** ENTRIES SUPPLIED follows **
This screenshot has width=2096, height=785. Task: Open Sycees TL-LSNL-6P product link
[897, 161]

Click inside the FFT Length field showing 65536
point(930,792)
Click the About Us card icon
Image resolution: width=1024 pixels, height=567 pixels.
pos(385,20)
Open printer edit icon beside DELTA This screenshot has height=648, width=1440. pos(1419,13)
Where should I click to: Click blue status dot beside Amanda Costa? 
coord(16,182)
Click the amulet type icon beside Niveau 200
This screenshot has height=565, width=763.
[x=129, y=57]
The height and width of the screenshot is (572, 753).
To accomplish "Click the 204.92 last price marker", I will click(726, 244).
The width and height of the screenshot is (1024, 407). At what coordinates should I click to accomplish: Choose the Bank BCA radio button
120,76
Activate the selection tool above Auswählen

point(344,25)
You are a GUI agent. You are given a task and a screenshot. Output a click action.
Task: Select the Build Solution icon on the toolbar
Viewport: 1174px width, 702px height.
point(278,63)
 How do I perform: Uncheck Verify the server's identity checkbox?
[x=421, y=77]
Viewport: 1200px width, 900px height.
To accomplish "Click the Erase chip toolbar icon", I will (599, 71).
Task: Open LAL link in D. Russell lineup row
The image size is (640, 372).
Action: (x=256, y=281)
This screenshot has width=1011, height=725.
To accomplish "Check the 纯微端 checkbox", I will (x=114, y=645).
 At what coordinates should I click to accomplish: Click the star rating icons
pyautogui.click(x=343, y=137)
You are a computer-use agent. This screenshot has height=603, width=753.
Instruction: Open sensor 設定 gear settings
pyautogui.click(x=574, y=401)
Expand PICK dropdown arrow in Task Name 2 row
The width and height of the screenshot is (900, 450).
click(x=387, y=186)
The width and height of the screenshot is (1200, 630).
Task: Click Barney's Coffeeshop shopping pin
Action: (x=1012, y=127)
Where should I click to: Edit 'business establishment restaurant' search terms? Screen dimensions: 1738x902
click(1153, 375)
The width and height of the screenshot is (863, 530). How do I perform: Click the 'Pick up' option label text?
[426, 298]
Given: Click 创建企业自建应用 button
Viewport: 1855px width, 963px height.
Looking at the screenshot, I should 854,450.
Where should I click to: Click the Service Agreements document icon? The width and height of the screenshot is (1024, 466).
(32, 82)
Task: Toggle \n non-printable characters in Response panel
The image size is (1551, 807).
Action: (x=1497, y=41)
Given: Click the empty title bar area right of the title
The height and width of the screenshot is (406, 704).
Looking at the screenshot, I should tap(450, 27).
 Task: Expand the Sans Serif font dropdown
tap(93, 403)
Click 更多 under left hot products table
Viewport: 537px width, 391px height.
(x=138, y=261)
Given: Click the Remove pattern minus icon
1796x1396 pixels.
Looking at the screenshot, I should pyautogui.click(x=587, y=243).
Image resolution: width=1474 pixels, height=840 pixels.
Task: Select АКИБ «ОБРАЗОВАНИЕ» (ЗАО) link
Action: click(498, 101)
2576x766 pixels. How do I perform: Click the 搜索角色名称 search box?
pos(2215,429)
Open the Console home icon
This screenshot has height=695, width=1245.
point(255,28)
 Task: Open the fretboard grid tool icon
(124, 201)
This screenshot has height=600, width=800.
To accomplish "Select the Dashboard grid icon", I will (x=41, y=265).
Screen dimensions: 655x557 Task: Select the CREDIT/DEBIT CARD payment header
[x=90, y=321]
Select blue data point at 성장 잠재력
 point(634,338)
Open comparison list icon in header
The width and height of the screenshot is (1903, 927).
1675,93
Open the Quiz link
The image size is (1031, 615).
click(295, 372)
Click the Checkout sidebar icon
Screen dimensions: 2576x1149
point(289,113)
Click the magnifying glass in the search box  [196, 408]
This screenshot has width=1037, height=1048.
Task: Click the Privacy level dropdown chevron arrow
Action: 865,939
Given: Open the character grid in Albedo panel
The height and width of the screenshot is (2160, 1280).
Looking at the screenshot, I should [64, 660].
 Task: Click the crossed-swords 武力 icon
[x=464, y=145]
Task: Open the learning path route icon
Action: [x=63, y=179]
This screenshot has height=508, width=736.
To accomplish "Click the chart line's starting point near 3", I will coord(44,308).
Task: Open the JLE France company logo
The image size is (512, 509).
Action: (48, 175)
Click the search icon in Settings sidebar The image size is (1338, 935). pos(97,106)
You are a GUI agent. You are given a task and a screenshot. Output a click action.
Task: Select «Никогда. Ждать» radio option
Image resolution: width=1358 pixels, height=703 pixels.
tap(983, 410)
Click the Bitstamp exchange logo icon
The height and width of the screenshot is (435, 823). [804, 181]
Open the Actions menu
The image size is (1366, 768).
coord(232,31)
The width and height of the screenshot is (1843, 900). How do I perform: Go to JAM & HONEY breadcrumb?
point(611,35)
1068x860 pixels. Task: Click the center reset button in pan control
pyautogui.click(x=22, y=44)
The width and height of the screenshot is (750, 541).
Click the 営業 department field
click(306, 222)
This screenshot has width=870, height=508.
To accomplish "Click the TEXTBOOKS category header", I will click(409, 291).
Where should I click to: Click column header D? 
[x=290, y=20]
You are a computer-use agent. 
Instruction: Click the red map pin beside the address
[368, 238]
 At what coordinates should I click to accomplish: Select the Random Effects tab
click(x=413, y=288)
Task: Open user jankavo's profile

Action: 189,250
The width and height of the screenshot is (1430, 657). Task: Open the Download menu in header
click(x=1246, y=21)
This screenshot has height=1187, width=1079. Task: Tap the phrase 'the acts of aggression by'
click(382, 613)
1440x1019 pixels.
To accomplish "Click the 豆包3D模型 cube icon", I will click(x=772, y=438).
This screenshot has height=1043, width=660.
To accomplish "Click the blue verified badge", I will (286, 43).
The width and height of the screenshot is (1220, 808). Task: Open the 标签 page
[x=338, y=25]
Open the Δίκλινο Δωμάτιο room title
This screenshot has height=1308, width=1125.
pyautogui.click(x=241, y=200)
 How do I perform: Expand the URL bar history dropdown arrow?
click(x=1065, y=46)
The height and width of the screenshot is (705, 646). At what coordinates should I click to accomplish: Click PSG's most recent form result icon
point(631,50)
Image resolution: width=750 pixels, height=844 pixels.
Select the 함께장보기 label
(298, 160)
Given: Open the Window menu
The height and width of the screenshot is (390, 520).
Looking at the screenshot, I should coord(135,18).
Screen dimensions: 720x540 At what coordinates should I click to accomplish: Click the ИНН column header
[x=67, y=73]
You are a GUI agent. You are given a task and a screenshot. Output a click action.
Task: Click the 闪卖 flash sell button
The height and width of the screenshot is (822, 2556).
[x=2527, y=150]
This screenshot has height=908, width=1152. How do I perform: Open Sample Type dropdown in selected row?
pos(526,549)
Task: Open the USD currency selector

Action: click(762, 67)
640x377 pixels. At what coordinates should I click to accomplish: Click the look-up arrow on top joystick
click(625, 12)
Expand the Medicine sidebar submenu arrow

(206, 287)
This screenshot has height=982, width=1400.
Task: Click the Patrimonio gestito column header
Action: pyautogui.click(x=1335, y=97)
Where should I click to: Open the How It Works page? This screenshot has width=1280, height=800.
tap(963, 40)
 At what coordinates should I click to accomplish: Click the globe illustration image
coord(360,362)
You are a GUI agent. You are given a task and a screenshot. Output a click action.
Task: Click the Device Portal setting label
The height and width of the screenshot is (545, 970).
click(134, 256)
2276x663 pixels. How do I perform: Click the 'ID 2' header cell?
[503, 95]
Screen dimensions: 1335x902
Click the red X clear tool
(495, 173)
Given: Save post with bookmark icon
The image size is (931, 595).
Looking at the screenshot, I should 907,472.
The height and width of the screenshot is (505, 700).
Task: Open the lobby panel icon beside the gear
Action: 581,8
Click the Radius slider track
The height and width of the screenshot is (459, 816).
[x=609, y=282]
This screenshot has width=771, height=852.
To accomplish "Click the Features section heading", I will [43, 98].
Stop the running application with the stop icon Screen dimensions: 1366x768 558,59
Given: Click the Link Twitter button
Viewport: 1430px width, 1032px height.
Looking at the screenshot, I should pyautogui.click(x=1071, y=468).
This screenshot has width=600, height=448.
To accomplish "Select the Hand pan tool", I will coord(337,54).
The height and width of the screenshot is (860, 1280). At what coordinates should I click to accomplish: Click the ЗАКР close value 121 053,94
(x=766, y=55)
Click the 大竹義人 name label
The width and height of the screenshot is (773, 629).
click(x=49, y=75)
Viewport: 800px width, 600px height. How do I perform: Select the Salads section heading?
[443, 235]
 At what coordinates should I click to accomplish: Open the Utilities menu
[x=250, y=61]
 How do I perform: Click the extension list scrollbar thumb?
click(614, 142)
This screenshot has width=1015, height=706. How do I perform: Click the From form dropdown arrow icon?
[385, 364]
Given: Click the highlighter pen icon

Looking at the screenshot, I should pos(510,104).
** End of ENTRIES SUPPLIED **
In the records above, find the line with "Task: Click the crossed-swords 武力 icon"; write out exactly that line and each one after it, stopping after the line with "This screenshot has width=870, height=508.".

 Task: Click the crossed-swords 武力 icon
[x=464, y=145]
Task: Open the learning path route icon
Action: [x=63, y=179]
This screenshot has height=508, width=736.
To accomplish "Click the chart line's starting point near 3", I will coord(44,308).
Task: Open the JLE France company logo
The image size is (512, 509).
Action: (48, 175)
Click the search icon in Settings sidebar The image size is (1338, 935). pos(97,106)
You are a GUI agent. You are given a task and a screenshot. Output a click action.
Task: Select «Никогда. Ждать» radio option
Image resolution: width=1358 pixels, height=703 pixels.
tap(983, 410)
Click the Bitstamp exchange logo icon
The height and width of the screenshot is (435, 823). [804, 181]
Open the Actions menu
The image size is (1366, 768).
coord(232,31)
The width and height of the screenshot is (1843, 900). How do I perform: Go to JAM & HONEY breadcrumb?
point(611,35)
1068x860 pixels. Task: Click the center reset button in pan control
pyautogui.click(x=22, y=44)
The width and height of the screenshot is (750, 541).
Click the 営業 department field
click(306, 222)
This screenshot has width=870, height=508.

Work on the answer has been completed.